Let me assume your 30 mm pulley has a 30 mm diameter. To go 5m/sec means it has to revolve 5000/(30 x pi) = 53 times in 1 sec. That’s (x 60) 3183 RPM. So with a 3600 RPM motor you could run > that speed with 1:1 gear ratio, assuming the motor had enough torque to overcome whatever resistance there was. So what might that resistance be ?
Frankly I don’t know. I do know that you could measure it fairly easily if you have your platform built and a tramline setup. For the moment let me ASSume it’s 0.1 kgf (only because it makes the math easy). Let me also assume a safety factor of 2, meaning the motor, through gearing, must produce at least 2x that retarding force. So 0.2 kgf at the radius of your pulley (30/2 = 15 mm = 1.5 cm) is .2/1.5 kg cm = 0.14 kg cm @ ~3200 RPM. Alas you’ll have to find a very complete datasheet to get that sort of number for a motor. FWIW 1 kgf = 9.8N, as in Newtons of force, the proper SI unit.
Your 1’st link to an Ebay stepper would get you a motor roughly equivalent to this one;
https://www.sparkfun.com/products/10846
From the manufacturers site I guesstimate it makes 20 N cm at 1000 RPM and a peak of 43 N cm at 175 RPM. That 43 N cm is close enough (= 61 oz in) to the 68 oz in claimed that I’ll call it the same. So that’s a min torque (in non-SI units) of 20/9.8 = ~2.0 kgf cm. But it’s a 1000 RPM motor and you need about 3x that. So the 3:1 gear ratio means that 2 is only 0.66 kgf cm at the pulley. More than enough over the 0.14 kgf cm, assuming the SWAG for resistance/retarding force is correct.

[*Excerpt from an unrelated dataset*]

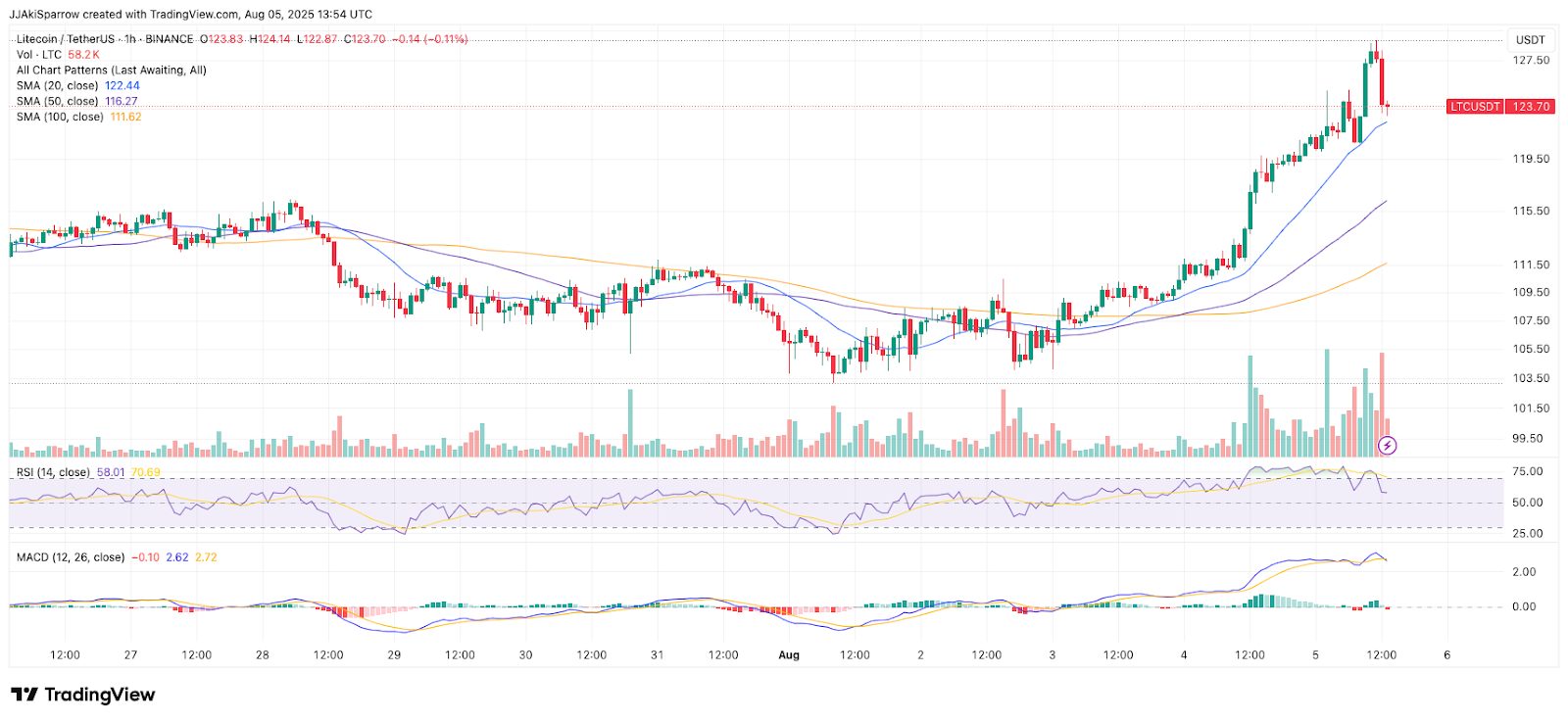Click the 31 date label on time axis
This screenshot has height=722, width=1568.
[x=658, y=655]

So what kind of acceleration might you expect ? Let’s model the torque curve (vs RPM) as a right triangle on top of a box, the height (torque) of the box being the min torque of 20 N cm. The height of the triangle is then 43 - 20 = 23 N cm over a base of 1000 RPM. A box of equivalent area with an equal base would have a height (torque) of 1/2 the height of 23, or about 11.5 N cm, which when combined with the min torque of 20 N cm means, on average, across the entire 1000 RPM, the motor will produce 33.5 N cm of torque. That means a force of X at the pulley groove, X = 33.5 N cm / 9.8 N/kgf / 3(gear ratio) / 1.5 cm (pulley radius) = 0.76 kgf. Subtract the ASSUMED resistance of 0.1 kgf and you’ve got a net force of ~ 0.66 kgf to accelerate your 3 kg of platform. The definition of 1 N of force is that it will accelerate 1 kg of mass at 1 m/sec/sec. Since 0.66 kgf = 6.53 N, you should have more than enough torque, on average, to meet your accel requirement, ASSUMING the guess for retarding force is anywhere near correct. Also I’ve neglected the moments of all the rotating bits. That may or may not be a good assumption but expect real life acceleration to be reduced.

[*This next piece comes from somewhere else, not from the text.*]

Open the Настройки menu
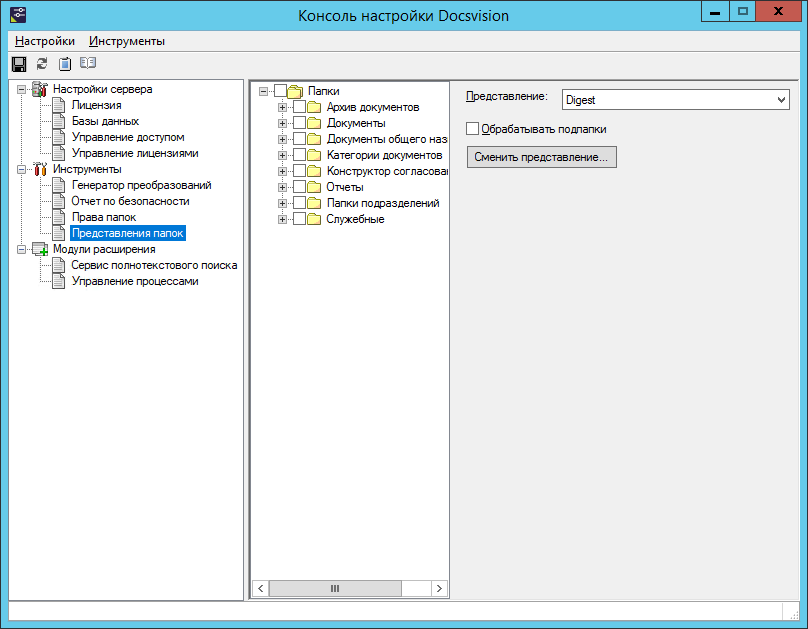This screenshot has height=629, width=808. coord(45,41)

So far it appears on casual examination that the SF, or Ebay (??), stepper might work.
Your last question asked if the same motor could do 0.01 m/sec. I don’t know. Obviously you could step, stop ‘n’ wait, step, stop ‘n’ wait, … to achieve any slow average speed, but I don’t think that’s what you want (unless it’s time lapsed w/motion photography, speeded up to make a ‘movie’ … in which case it’ll do). A step is typically 1.8 deg or ~1.5 mm of linear travel w/your pulley and 3:1 gearing. Given microstepping can maybe give you 10x finer resolution, I don’t know at what speed such stepping becomes too variable in size and timing and also becomes stop ‘n’ wait jerky. Perhaps someone else can answer.